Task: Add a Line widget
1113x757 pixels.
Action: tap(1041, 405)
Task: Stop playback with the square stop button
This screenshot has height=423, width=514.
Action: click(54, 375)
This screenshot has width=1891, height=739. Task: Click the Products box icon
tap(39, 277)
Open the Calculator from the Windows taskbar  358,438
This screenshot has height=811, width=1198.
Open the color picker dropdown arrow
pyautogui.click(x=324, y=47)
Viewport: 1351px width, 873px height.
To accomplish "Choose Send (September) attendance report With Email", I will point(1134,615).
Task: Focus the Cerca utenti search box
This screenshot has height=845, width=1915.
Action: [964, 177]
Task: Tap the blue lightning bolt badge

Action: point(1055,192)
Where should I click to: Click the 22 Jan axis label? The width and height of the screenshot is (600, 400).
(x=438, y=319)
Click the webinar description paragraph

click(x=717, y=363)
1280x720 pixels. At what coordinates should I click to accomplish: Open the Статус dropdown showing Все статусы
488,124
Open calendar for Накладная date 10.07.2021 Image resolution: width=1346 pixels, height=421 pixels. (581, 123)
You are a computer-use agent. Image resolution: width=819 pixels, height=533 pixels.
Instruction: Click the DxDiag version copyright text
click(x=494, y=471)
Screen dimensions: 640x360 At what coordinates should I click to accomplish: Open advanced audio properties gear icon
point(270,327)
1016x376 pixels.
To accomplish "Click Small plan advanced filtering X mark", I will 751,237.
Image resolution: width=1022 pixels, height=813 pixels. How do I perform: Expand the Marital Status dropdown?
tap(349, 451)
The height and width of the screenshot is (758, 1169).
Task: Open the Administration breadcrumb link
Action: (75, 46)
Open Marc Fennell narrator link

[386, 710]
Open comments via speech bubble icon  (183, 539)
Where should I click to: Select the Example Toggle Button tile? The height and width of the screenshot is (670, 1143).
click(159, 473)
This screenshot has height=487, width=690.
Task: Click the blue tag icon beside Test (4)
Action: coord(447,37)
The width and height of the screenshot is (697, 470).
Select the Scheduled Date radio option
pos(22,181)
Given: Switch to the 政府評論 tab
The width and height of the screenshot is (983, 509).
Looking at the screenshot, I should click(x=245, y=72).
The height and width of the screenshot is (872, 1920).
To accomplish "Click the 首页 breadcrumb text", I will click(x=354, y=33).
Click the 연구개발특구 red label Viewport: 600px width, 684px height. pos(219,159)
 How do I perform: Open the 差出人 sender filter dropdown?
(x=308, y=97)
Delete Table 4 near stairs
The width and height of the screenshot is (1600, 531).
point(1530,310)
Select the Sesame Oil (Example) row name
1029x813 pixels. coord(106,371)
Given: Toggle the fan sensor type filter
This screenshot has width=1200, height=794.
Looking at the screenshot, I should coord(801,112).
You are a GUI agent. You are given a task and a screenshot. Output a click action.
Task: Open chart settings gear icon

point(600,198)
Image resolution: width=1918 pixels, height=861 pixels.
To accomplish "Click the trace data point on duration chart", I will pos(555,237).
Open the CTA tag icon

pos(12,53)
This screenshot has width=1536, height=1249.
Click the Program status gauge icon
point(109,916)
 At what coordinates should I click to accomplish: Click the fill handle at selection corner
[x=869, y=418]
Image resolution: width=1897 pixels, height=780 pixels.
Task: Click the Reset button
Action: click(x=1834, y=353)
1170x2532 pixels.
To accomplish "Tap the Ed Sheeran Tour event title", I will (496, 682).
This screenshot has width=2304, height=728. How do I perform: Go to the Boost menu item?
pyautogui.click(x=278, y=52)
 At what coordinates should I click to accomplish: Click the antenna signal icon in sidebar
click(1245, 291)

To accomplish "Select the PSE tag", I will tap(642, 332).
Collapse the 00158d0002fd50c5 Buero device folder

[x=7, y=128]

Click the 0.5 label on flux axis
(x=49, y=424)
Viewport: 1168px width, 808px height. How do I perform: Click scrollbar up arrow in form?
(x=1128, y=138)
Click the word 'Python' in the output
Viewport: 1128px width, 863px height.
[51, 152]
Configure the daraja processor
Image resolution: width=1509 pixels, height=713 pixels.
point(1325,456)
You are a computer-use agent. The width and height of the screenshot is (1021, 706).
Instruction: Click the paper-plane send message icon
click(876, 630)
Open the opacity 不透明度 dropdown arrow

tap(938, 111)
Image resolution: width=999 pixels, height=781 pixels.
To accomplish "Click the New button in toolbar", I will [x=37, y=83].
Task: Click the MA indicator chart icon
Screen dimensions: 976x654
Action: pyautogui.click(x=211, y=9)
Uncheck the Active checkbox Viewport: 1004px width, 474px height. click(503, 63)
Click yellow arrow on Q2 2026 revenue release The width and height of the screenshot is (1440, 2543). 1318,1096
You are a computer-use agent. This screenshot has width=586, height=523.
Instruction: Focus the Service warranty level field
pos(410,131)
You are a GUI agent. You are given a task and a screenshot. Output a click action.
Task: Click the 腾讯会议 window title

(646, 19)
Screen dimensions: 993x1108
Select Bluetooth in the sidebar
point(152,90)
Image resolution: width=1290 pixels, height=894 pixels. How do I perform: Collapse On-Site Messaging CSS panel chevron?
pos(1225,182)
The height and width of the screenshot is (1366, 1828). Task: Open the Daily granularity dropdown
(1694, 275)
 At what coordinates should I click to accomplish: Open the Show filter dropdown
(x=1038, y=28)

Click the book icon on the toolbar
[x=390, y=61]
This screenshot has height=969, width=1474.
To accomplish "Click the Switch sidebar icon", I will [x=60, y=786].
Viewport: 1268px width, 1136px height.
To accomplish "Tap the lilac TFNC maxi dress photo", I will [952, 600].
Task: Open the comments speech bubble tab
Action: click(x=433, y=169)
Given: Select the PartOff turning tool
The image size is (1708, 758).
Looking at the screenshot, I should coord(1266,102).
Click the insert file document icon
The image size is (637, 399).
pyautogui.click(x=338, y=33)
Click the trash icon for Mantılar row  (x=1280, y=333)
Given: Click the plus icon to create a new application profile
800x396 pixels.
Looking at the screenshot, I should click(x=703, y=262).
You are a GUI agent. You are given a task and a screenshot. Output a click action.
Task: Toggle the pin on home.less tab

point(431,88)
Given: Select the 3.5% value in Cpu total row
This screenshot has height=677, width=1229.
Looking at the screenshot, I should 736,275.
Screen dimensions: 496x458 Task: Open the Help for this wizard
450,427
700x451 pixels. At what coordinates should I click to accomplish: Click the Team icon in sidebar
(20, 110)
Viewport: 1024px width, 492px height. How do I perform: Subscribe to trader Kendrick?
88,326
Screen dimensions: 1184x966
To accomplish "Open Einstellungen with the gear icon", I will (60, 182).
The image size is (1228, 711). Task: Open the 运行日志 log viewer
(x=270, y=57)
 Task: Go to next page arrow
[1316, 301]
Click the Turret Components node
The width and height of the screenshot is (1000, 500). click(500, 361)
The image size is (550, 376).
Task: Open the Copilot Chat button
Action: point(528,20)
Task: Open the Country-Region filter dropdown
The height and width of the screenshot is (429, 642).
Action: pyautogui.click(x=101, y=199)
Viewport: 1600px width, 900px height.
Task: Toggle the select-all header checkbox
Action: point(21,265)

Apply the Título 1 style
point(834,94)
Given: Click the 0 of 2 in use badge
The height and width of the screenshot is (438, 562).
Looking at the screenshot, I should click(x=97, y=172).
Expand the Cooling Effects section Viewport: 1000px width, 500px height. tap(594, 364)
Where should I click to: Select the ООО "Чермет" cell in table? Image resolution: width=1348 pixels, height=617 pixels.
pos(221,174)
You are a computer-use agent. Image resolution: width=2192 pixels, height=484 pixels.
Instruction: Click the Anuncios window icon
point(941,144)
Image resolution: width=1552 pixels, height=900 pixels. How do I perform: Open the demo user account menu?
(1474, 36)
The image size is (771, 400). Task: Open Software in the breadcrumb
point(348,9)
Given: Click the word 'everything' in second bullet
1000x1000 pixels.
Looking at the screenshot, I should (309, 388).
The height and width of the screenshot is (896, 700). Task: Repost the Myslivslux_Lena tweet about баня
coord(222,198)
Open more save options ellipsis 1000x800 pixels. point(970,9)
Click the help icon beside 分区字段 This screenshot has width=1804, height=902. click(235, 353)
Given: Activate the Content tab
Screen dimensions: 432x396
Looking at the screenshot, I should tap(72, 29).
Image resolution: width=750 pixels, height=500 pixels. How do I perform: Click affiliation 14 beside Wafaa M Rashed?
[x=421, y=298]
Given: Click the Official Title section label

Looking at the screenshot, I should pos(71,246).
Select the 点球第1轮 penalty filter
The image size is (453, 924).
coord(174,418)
§ §
*What to work on*
Once you find the line with "Click the word 'Python' in the output" above, print it and every line after it up to and including the line with "Given: Click the plus", exactly as written and nothing else.

*Exercise solution*
Click the word 'Python' in the output
Viewport: 1128px width, 863px height.
[51, 152]
Configure the daraja processor
Image resolution: width=1509 pixels, height=713 pixels.
point(1325,456)
You are a computer-use agent. The width and height of the screenshot is (1021, 706).
Instruction: Click the paper-plane send message icon
click(876, 630)
Open the opacity 不透明度 dropdown arrow

tap(938, 111)
Image resolution: width=999 pixels, height=781 pixels.
To accomplish "Click the New button in toolbar", I will [x=37, y=83].
Task: Click the MA indicator chart icon
Screen dimensions: 976x654
Action: pyautogui.click(x=211, y=9)
Uncheck the Active checkbox Viewport: 1004px width, 474px height. click(503, 63)
Click yellow arrow on Q2 2026 revenue release The width and height of the screenshot is (1440, 2543). 1318,1096
You are a computer-use agent. This screenshot has width=586, height=523.
Instruction: Focus the Service warranty level field
pos(410,131)
You are a GUI agent. You are given a task and a screenshot. Output a click action.
Task: Click the 腾讯会议 window title

(646, 19)
Screen dimensions: 993x1108
Select Bluetooth in the sidebar
point(152,90)
Image resolution: width=1290 pixels, height=894 pixels. How do I perform: Collapse On-Site Messaging CSS panel chevron?
pos(1225,182)
The height and width of the screenshot is (1366, 1828). Task: Open the Daily granularity dropdown
(1694, 275)
 At what coordinates should I click to accomplish: Open the Show filter dropdown
(x=1038, y=28)

Click the book icon on the toolbar
[x=390, y=61]
This screenshot has height=969, width=1474.
To accomplish "Click the Switch sidebar icon", I will [x=60, y=786].
Viewport: 1268px width, 1136px height.
To accomplish "Tap the lilac TFNC maxi dress photo", I will [952, 600].
Task: Open the comments speech bubble tab
Action: click(x=433, y=169)
Given: Select the PartOff turning tool
The image size is (1708, 758).
Looking at the screenshot, I should coord(1266,102).
Click the insert file document icon
The image size is (637, 399).
pyautogui.click(x=338, y=33)
Click the trash icon for Mantılar row  (x=1280, y=333)
Given: Click the plus icon to create a new application profile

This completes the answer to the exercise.